TASK DETAILS
Only the number is wanted: how many lines of the data contain "will"?

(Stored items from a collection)
----

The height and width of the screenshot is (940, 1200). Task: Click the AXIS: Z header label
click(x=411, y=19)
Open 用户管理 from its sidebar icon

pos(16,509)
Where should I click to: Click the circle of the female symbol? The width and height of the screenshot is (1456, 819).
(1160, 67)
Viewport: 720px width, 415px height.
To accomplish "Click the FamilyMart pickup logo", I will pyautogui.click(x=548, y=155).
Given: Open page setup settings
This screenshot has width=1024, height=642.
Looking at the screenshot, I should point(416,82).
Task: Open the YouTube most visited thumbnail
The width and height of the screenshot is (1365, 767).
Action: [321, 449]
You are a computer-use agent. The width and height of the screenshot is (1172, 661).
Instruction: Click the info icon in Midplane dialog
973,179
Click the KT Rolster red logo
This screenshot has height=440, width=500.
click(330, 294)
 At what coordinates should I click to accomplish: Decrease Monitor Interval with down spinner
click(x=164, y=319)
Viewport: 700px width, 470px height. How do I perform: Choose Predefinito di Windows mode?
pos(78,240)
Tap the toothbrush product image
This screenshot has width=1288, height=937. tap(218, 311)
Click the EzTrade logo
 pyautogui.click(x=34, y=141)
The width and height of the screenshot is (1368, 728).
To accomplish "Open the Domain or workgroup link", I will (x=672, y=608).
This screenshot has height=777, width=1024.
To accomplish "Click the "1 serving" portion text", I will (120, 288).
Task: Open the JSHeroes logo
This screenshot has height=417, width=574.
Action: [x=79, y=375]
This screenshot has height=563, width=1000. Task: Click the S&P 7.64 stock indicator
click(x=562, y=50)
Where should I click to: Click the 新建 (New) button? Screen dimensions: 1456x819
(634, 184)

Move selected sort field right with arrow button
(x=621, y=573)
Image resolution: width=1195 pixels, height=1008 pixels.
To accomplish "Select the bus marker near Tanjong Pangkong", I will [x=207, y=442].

----

RESPONSE FOR THIS EXERCISE
4